OPDRACHTEN ->
• a. Zeg bij elke uitspraak of die klopt met de tekst over de mijnopsporende ratten, met ja of nee en de beslissende woorden letterlijk geciteerd: (i) in 2000 vestigde APOPO zich op de campus van de SUA in Morogoro; (ii) bij de eerste test in een mijnenveld in Mozambique bleef één mijn liggen; (iii) twee menselijke ontmijners met metaaldetectoren doen één uur over 300 m² terrein.
• b. Schrijf een vervolg op de tekst over de mijnopsporende ratten, te beginnen na de laatste zin.

TEKSTFRAGMENT ->

De eerste ratten werden vanuit Tanzania overgevlogen naar een laboratorium in Antwerpen, waar ze getraind werden op het opsporen van TNT in bakken met zand. De resultaten van het onderzoek waren veelbelovend en in 2000 vestigde APOPO zich op de campus van de SUA in Morogoro. “We hebben er heel bewust voor gekozen om ons product in Tanzania verder te ontwikkelen”, zegt Bart. “Zo willen we de lokale bevolking minder afhankelijk helpen worden. Vandaag werken er ongeveer 200 locals voor ons, hier op de campus en op de mijnenvelden in Mozambique.”
In oktober 2003 volgde de échte vuurproef. Christophe Cox: “Onze ratten werden toen voor het eerst in een mijnenveld in Mozambique gestuurd. Die testen waren een groot succes. Ze vonden 20 mijnen op een oppervlakte van 500 m² en lieten geen enkele liggen. Canvas draaide een reportage toen we onze ratten hun eerste mijnenveld instuurden. Wij waren er zeker van dat de dieren hun werk goed gingen doen , maar toch was het met die camera erbij heel stresserend. Een jaar later zijn we officieel erkend. In de loop der jaren hebben we zo’n 150 ratten voor landmijnopsporing getraind. Twee mijndetectieratten overlopen samen met hun twee begeleiders in één uur tijd 300 m² terrein; twee menselijke ontmijners met metaaldetectoren hebben daar een volledige dag voor nodig.”
HeroRAT
Komt hun oude studie productontwikkeling Bart Weetjens en Christophe Cox in hun huidige werk nog van pas? Christophe: “Zeker. De opleiding productontwikkeling is zeer breed. We hebben hier bijna alles zelf ontwikkeld. De kooien voor de ratten zijn ons eigen ontwerp: eigenlijk is dat pure productontwikkeling. In onze opleiding zaten ook vakken als grafische technieken en marktonderzoek. Al die kennis integreren we in ons werk. Een project zoals onze HeroRATS is daar een voorbeeld van. We hebben onze ratten de naam HeroRATS gegeven omdat ze mensenlevens redden. Rond het concept ‘HeroRATS’ hebben we de website www.herorat.org gebouwd, waar mensen hun eigen HeroRAT kunnen adopteren. Hun maandelijkse of jaarlijkse bijdrage gaat dan integraal naar de opleiding van een HeroRAT.”

AANGELEVERDE GEGEVENS ->
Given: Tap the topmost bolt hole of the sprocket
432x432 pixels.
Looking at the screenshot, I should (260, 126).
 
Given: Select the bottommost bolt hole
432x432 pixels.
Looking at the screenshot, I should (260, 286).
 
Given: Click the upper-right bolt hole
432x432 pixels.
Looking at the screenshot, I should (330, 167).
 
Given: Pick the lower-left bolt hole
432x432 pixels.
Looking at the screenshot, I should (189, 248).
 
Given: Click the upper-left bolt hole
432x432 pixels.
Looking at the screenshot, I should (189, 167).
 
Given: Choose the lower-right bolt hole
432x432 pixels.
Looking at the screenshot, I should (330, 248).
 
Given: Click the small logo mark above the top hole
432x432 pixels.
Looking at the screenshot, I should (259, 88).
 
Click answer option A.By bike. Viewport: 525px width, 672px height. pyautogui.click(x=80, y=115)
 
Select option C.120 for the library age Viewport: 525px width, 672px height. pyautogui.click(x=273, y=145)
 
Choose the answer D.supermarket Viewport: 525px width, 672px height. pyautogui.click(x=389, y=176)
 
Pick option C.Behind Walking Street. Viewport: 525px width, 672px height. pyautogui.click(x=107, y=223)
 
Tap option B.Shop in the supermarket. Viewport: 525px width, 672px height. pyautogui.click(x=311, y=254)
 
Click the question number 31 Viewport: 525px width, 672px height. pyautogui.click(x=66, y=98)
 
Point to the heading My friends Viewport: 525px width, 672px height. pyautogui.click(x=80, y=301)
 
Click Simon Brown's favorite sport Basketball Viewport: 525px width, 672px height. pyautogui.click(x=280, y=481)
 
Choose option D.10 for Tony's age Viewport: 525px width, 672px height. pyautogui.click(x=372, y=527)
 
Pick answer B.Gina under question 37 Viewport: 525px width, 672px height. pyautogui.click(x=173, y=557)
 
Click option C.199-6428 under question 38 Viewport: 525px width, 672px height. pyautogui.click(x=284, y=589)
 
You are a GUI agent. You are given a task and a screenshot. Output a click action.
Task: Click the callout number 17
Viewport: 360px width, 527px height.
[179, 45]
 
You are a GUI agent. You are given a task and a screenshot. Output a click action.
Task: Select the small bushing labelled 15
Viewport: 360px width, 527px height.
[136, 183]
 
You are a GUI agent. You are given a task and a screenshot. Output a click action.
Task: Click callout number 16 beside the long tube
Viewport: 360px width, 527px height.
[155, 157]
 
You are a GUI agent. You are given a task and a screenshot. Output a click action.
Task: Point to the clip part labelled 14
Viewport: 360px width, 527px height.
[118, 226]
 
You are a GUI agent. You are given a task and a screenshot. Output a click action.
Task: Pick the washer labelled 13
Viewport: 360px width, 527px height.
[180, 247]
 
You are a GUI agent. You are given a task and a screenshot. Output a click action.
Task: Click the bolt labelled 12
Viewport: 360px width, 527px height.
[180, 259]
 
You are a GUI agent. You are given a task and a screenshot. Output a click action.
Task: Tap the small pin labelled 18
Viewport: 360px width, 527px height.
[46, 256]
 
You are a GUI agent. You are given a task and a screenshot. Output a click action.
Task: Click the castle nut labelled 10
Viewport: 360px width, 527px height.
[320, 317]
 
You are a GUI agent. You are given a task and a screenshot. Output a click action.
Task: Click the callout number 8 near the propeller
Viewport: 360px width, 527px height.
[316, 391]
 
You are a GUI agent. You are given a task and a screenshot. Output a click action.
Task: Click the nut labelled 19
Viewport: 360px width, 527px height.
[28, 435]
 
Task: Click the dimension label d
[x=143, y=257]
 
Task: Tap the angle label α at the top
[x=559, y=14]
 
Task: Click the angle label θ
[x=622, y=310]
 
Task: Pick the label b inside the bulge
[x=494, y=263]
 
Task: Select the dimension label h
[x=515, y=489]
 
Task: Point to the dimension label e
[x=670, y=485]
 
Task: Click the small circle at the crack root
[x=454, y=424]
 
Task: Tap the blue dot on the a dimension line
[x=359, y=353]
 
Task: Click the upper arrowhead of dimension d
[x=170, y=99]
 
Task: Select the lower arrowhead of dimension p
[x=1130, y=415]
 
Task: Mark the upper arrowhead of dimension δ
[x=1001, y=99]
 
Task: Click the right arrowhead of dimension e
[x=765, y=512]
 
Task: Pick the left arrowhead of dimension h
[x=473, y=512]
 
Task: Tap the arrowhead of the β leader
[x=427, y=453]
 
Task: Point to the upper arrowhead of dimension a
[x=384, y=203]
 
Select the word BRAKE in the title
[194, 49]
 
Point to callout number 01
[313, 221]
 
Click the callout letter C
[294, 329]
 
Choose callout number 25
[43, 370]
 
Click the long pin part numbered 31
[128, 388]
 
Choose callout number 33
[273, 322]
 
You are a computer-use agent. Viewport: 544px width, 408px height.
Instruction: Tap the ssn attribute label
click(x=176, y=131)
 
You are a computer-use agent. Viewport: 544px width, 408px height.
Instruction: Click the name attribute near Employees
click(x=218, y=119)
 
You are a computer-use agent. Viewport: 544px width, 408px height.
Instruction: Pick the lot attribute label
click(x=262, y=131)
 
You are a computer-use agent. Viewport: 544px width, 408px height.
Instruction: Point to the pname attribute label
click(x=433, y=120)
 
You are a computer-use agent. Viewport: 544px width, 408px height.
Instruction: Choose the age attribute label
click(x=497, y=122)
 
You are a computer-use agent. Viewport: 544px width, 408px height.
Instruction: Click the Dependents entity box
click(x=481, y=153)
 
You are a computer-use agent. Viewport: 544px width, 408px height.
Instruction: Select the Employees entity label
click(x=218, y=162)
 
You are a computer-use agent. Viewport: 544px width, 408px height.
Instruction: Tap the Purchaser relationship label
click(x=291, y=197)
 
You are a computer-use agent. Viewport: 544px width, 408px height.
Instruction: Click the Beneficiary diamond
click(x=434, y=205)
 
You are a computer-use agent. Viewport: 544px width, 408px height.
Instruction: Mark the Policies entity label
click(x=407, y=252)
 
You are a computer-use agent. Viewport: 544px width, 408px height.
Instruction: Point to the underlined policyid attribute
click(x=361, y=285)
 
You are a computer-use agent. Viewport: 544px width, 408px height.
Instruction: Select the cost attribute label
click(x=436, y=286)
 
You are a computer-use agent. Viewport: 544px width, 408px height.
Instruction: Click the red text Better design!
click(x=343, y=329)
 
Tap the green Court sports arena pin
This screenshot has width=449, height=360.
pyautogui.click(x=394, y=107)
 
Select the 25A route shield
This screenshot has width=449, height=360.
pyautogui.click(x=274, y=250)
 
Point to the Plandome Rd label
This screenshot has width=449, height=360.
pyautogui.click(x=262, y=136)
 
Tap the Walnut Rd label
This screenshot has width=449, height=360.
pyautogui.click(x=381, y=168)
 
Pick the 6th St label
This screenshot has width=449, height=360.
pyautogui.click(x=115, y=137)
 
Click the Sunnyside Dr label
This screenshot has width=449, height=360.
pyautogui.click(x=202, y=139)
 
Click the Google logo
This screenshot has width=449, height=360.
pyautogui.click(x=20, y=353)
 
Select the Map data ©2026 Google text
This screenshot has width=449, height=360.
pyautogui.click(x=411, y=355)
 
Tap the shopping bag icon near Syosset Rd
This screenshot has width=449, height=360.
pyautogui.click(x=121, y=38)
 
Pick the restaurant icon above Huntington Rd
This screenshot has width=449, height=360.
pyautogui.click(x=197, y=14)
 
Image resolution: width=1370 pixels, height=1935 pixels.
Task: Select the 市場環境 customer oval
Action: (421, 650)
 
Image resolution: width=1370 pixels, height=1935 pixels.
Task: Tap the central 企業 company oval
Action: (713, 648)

ANTWOORDEN ->
• a.
(i) Ja: “in 2000 vestigde APOPO zich op de campus van de SUA in Morogoro”
(ii) Nee: “Ze vonden 20 mijnen op een oppervlakte van 500 m² en lieten geen enkele liggen.”
(iii) Nee: “twee menselijke ontmijners met metaaldetectoren hebben daar een volledige dag voor nodig.”

• b.
“We zijn ondertussen ook op verschillende markten actief: naast ontmijnen is er het opsporen van TBC bijgekomen. Daarnaast krijgen we aanvragen om programma’s op te zetten om ratten te trainen voor het opsporen van drugs en andere smokkelwaar. We staan daar niet per se weigerachtig tegenover, want misschien kunnen die projecten het humanitaire werk van APOPO mee helpen financieren. Maar voor al dat soort van nieuwe toepassingen hebben we meer plaats, geld en mensen nodig. Er lopen nu ook studies naar het trainen van ratten voor het detecteren van salmonella, tabak en zelfs van bedwantsen.”
Bart: “Na Mozambique zijn we nu een mijndetectieprogramma aan het opstarten in Thailand en in de loop van dit jaar hopen we ook nog in Angola te kunnen beginnen. Daarna moeten er nog landen volgen. Ik vind groei voor APOPO ontzettend belangrijk. Onze technologie kan het landmijnenprobleem veel sneller oplossen. Het is onze missie om mensenlevens te redden en gemeenschappen zelfstandiger te maken. APOPO is tot bloei gekomen met publieke gelden, met giften van particulieren en met de hulp van veel vrijwilligers. Het is gewoon onze plicht om in zoveel mogelijk landen zoveel mogelijk mensen te helpen.”